-------- DATA
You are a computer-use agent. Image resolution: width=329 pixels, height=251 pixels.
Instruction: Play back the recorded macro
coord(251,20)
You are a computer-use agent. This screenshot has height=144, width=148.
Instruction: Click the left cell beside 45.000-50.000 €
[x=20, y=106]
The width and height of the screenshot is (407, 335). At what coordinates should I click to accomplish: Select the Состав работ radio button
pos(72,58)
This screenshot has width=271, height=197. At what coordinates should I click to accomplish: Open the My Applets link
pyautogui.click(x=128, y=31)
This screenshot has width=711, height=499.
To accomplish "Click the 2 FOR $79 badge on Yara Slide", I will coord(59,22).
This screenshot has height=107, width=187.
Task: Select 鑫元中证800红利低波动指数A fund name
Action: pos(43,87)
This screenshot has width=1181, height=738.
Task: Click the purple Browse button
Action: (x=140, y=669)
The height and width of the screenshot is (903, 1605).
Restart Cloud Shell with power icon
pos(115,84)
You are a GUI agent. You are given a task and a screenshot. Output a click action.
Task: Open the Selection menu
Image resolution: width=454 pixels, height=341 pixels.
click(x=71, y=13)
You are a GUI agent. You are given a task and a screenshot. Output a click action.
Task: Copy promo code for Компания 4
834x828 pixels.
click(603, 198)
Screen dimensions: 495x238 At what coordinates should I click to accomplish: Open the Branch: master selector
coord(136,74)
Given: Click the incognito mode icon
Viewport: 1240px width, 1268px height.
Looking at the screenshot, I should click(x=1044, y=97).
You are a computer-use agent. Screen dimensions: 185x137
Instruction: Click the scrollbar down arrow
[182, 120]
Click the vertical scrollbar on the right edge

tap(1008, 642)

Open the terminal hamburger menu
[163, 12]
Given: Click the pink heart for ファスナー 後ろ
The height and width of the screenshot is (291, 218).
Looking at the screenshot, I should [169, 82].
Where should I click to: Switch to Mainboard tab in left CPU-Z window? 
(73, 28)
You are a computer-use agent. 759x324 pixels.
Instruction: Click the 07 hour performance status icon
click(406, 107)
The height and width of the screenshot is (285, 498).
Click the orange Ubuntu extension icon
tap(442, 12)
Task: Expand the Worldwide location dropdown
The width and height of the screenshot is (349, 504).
----------------
WHAT THIS TASK INVOLVES:
Render every line of the entries above as a Markdown table with the columns Row and Line. Number the rows in order and leave out blank lines.

COMPLETE ANSWER:
| Row | Line |
|---|---|
| 1 | You are a computer-use agent. Image resolution: width=329 pixels, height=251 pixels. |
| 2 | Instruction: Play back the recorded macro |
| 3 | coord(251,20) |
| 4 | You are a computer-use agent. This screenshot has height=144, width=148. |
| 5 | Instruction: Click the left cell beside 45.000-50.000 € |
| 6 | [x=20, y=106] |
| 7 | The width and height of the screenshot is (407, 335). At what coordinates should I click to accomplish: Select the Состав работ radio button |
| 8 | pos(72,58) |
| 9 | This screenshot has width=271, height=197. At what coordinates should I click to accomplish: Open the My Applets link |
| 10 | pyautogui.click(x=128, y=31) |
| 11 | This screenshot has width=711, height=499. |
| 12 | To accomplish "Click the 2 FOR $79 badge on Yara Slide", I will coord(59,22). |
| 13 | This screenshot has height=107, width=187. |
| 14 | Task: Select 鑫元中证800红利低波动指数A fund name |
| 15 | Action: pos(43,87) |
| 16 | This screenshot has width=1181, height=738. |
| 17 | Task: Click the purple Browse button |
| 18 | Action: (x=140, y=669) |
| 19 | The height and width of the screenshot is (903, 1605). |
| 20 | Restart Cloud Shell with power icon |
| 21 | pos(115,84) |
| 22 | You are a GUI agent. You are given a task and a screenshot. Output a click action. |
| 23 | Task: Open the Selection menu |
| 24 | Image resolution: width=454 pixels, height=341 pixels. |
| 25 | click(x=71, y=13) |
| 26 | You are a GUI agent. You are given a task and a screenshot. Output a click action. |
| 27 | Task: Copy promo code for Компания 4 |
| 28 | 834x828 pixels. |
| 29 | click(603, 198) |
| 30 | Screen dimensions: 495x238 At what coordinates should I click to accomplish: Open the Branch: master selector |
| 31 | coord(136,74) |
| 32 | Given: Click the incognito mode icon |
| 33 | Viewport: 1240px width, 1268px height. |
| 34 | Looking at the screenshot, I should click(x=1044, y=97). |
| 35 | You are a computer-use agent. Screen dimensions: 185x137 |
| 36 | Instruction: Click the scrollbar down arrow |
| 37 | [182, 120] |
| 38 | Click the vertical scrollbar on the right edge |
| 39 | tap(1008, 642) |
| 40 | Open the terminal hamburger menu |
| 41 | [163, 12] |
| 42 | Given: Click the pink heart for ファスナー 後ろ |
| 43 | The height and width of the screenshot is (291, 218). |
| 44 | Looking at the screenshot, I should [169, 82]. |
| 45 | Where should I click to: Switch to Mainboard tab in left CPU-Z window?  |
| 46 | (73, 28) |
| 47 | You are a computer-use agent. 759x324 pixels. |
| 48 | Instruction: Click the 07 hour performance status icon |
| 49 | click(406, 107) |
| 50 | The height and width of the screenshot is (285, 498). |
| 51 | Click the orange Ubuntu extension icon |
| 52 | tap(442, 12) |
| 53 | Task: Expand the Worldwide location dropdown |
| 54 | The width and height of the screenshot is (349, 504). |